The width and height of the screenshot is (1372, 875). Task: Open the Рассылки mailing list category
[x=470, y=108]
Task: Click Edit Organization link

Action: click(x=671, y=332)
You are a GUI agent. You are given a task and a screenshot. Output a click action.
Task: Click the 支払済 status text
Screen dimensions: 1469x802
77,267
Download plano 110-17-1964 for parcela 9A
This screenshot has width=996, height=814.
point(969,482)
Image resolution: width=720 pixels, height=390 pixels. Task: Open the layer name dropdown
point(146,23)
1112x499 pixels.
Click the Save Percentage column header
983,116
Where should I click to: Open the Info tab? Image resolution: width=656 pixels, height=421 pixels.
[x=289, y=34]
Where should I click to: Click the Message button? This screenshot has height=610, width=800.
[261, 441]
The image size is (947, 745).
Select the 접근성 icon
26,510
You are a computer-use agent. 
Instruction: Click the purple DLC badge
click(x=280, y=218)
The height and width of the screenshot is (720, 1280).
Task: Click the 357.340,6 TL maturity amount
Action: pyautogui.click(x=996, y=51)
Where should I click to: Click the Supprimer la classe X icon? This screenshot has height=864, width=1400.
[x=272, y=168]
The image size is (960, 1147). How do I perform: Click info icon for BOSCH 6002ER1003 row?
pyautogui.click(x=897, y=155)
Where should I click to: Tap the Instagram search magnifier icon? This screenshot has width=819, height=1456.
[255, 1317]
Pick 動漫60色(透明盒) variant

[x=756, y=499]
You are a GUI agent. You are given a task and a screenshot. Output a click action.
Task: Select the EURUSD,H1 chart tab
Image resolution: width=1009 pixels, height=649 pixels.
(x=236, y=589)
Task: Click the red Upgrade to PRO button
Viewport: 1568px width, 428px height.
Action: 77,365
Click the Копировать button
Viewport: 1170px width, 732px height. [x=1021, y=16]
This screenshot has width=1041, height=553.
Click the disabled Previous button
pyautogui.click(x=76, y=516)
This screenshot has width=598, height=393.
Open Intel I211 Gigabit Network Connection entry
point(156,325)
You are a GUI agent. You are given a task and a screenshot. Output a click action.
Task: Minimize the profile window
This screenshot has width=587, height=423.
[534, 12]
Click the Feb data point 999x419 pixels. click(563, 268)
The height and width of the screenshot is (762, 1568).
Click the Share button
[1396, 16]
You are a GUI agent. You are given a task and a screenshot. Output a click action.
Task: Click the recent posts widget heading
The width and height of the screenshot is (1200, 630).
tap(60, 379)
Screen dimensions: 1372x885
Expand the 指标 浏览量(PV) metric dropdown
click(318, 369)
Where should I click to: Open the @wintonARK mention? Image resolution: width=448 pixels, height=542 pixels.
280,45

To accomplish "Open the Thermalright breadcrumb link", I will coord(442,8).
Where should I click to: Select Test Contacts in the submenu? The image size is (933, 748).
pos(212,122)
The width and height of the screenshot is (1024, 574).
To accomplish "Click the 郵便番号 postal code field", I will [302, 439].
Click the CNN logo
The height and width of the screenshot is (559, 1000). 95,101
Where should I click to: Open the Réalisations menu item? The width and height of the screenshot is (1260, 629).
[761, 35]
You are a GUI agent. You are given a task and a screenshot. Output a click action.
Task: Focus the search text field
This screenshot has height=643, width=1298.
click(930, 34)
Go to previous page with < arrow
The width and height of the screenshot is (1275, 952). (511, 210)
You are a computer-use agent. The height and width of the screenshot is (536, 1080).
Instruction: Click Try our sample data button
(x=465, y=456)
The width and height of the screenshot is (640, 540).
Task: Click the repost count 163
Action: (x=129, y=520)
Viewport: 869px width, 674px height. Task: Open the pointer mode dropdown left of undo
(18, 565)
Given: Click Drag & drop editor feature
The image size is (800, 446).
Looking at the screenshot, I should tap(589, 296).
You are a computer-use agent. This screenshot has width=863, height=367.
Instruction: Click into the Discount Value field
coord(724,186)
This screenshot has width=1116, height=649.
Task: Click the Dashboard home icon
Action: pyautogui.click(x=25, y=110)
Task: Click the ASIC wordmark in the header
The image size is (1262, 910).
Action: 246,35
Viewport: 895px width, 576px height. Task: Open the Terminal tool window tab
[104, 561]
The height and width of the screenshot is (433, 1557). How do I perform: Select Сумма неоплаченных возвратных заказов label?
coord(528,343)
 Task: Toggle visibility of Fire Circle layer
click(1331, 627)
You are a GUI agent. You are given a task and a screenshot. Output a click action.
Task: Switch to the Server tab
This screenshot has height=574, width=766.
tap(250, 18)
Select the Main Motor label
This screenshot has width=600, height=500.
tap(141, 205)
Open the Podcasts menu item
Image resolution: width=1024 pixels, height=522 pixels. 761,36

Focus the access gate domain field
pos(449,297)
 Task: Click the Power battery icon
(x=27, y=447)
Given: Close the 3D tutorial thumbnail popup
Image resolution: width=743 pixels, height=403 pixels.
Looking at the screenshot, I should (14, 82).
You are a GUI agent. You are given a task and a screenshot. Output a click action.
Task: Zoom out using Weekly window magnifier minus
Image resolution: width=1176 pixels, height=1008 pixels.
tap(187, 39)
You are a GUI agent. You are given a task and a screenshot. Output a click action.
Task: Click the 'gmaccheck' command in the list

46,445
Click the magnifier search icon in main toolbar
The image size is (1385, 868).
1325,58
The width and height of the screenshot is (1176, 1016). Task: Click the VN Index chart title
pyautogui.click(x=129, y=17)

### Task brief
Find how many lines in the entries include the string "computer", and state only the number.

### Solution
3